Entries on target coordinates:
##############################

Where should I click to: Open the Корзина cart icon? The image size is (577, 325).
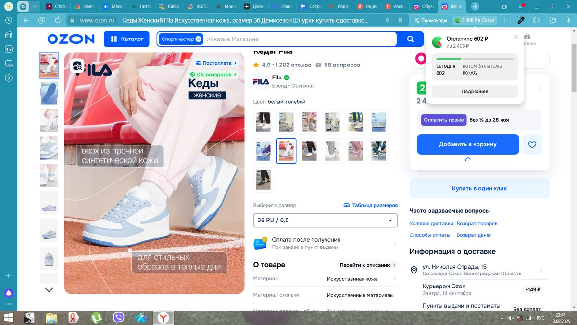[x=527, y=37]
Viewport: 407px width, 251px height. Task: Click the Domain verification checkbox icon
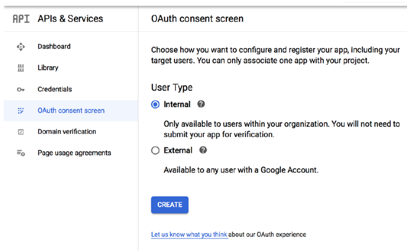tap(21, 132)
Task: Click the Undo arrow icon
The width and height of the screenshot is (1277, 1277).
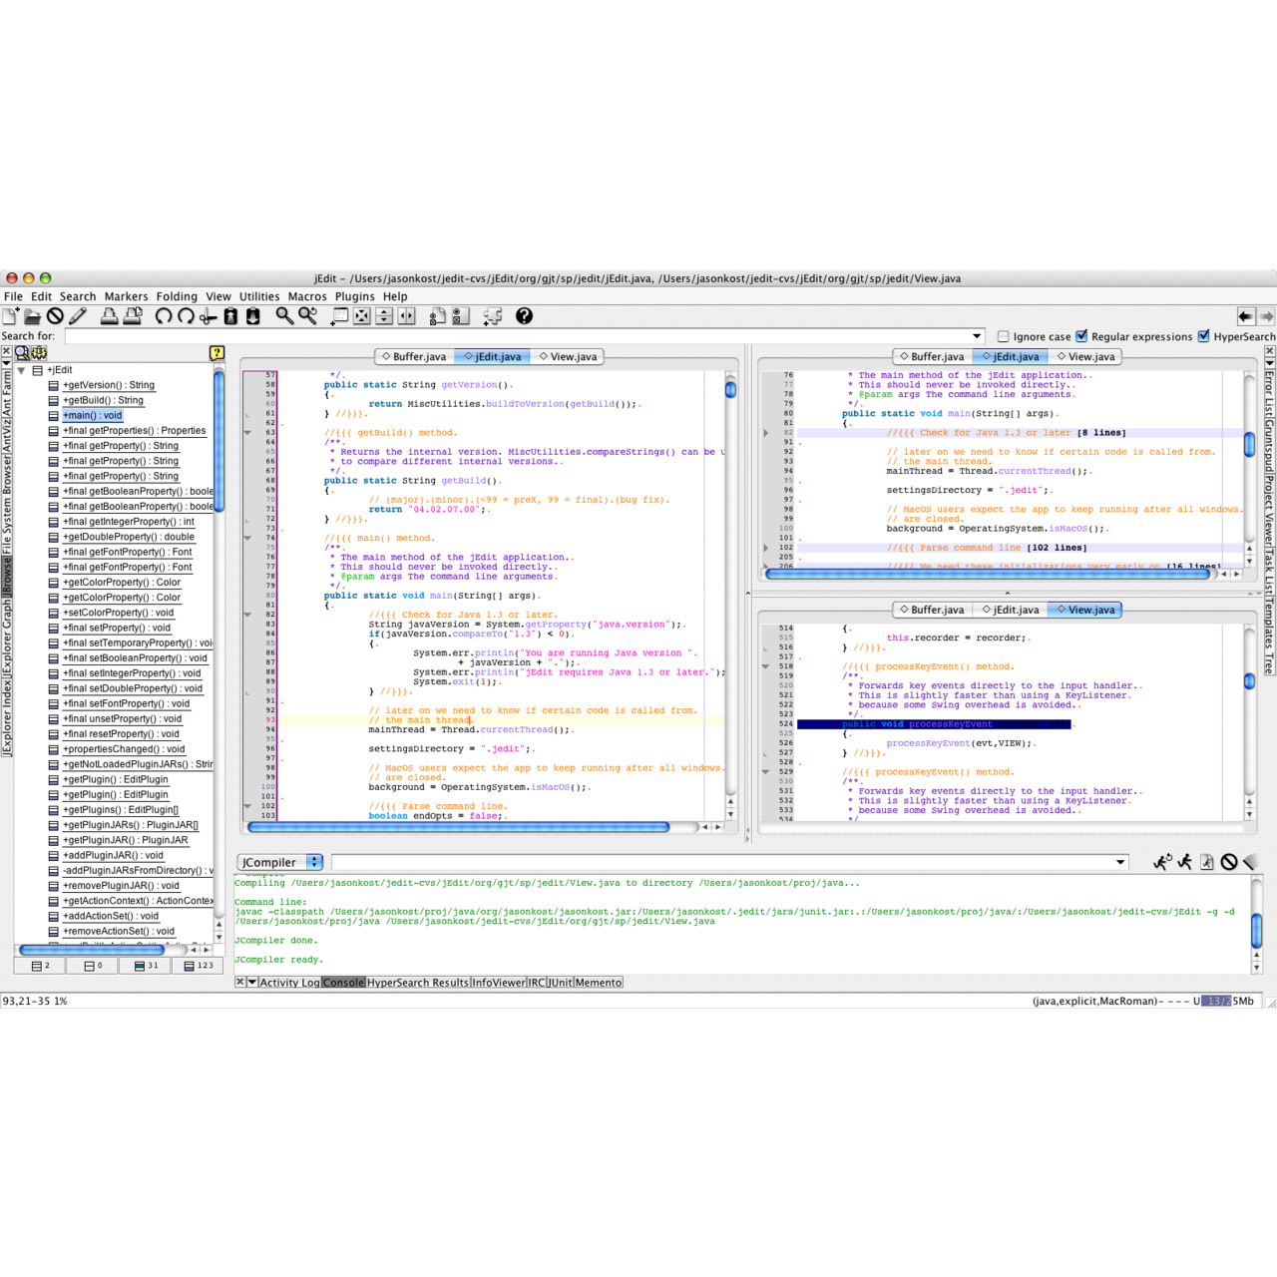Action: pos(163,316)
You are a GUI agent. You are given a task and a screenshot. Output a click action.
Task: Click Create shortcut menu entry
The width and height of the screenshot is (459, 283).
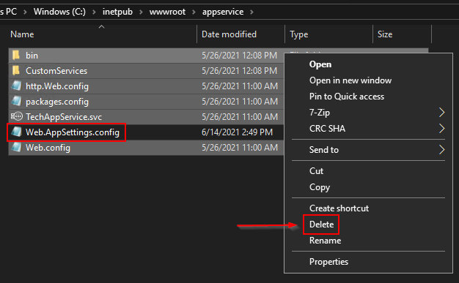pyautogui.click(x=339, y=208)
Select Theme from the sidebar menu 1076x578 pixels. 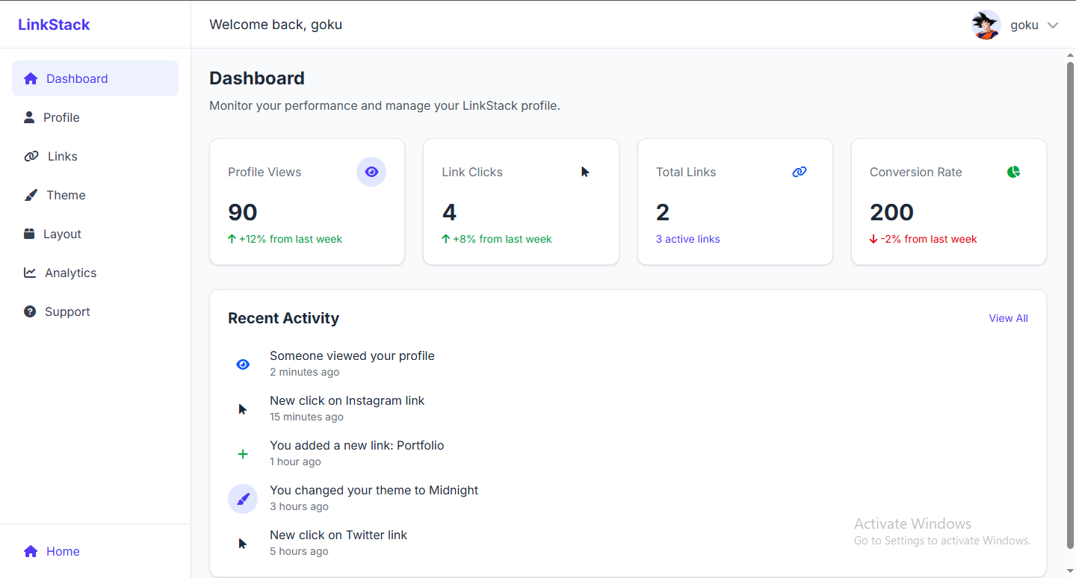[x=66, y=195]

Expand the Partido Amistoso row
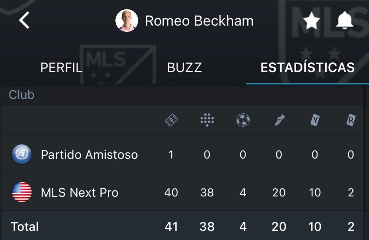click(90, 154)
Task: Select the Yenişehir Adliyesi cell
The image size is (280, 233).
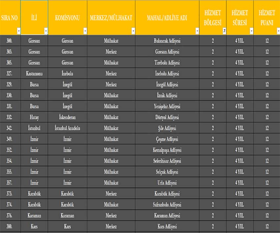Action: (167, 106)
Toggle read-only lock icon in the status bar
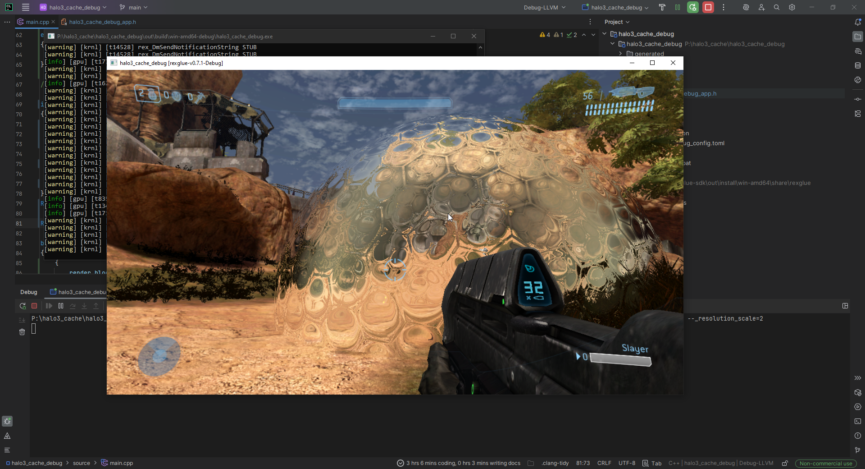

##############################

Set exercise: Show each line of the rows above that contains the word "width".

Problem solution:
Viewport: 407px width, 251px height. Task: Click the Domain verification checkbox icon
The width and height of the screenshot is (1277, 1277).
The width and height of the screenshot is (459, 283).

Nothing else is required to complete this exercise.